What they are not capable of is distinguishing valuables from trash and they manage in their collective fever of greed to loot the house of almost all its portables, filling fifteen laundry bags before they’re through.

I suggest a compromise measure — two bags apiece — and the crew (I stay out of the discussion) argue about what to take and what to leave behind.

“I myself go for stuff with sentimental value,” Pinky says.

“Who’s to decide what stays and what goes?”

“That’s my view too,” says the spokesman for the other three. “The value of an object depends on what it means to who wants it.”

I try to work out a principle that will satisfy all of us. “You blindfold me,” I say. “The three bags I touch will be the three we leave behind. How does that sound?”

My suggestion is rejected, though they decide to blindfold me anyway.

The explanation comes when they are about to leave. “Five goes into fifteen three times,” says the group’s leader. “It is easier to leave a blind leader behind than three valued sacks.” It has come to that.

I apologize for my unfelicitous advice, plead with my former colleagues to reconsider my situation. My abjectness is cement to their hearts. “You’re just lucky we don’t make you really sorry,” their youthful spokesman says.

I am thrust into a closet in which a man and woman, also bound and blindfolded, seem to have prior tenancy.

The reason I can see them is that the jostling and bumping I received has moved my blindfold down over one eye.

“Don’t hurt us,” the woman says. “You are welcome to our valuables. Anything your heart desires is yours.”

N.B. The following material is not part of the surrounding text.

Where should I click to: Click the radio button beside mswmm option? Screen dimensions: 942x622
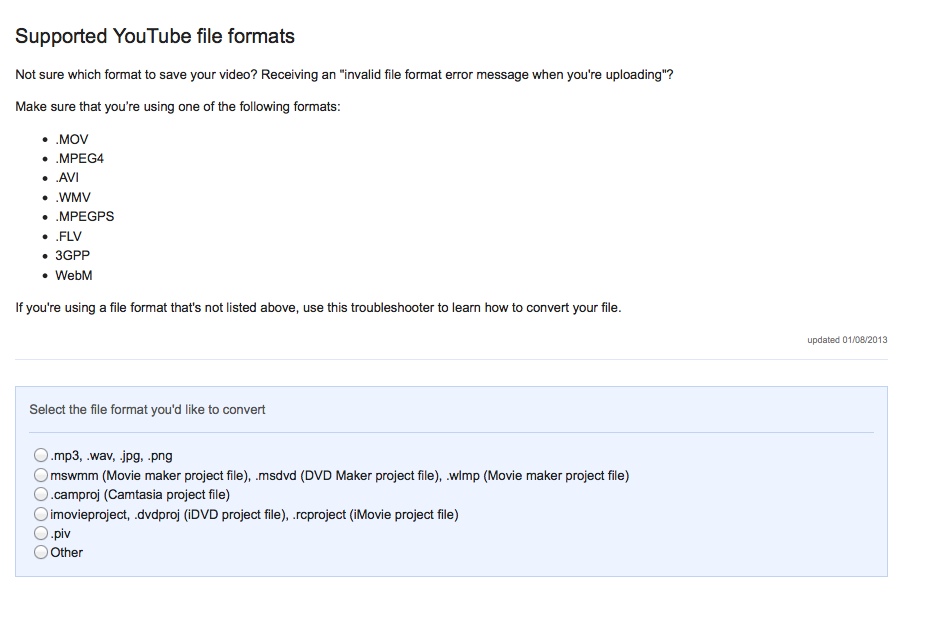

“It’s too late for that,” I say.

“You’re not a hardened criminal,” she says, “are you? You have a kind voice, a kind of kind voice, not sticky or false like some. If you untied me, you’d find undying gratitude behind these bonds.”

When I untie the woman, she threatens to call the police, becomes noisy and belligerent. The woman wrestles with me while the husband, his hands tied in front of him, rushes to the phone. I push the woman away, but she comes back, leeching on to my shirt, accusing me of unspeakable crimes. I drag her to the door with me and pull us both out of the apartment.

The woman is still holding on to me, shredding my shirt with her long nails, as I get into the elevator.

“What the hell’s the matter with you?” I say.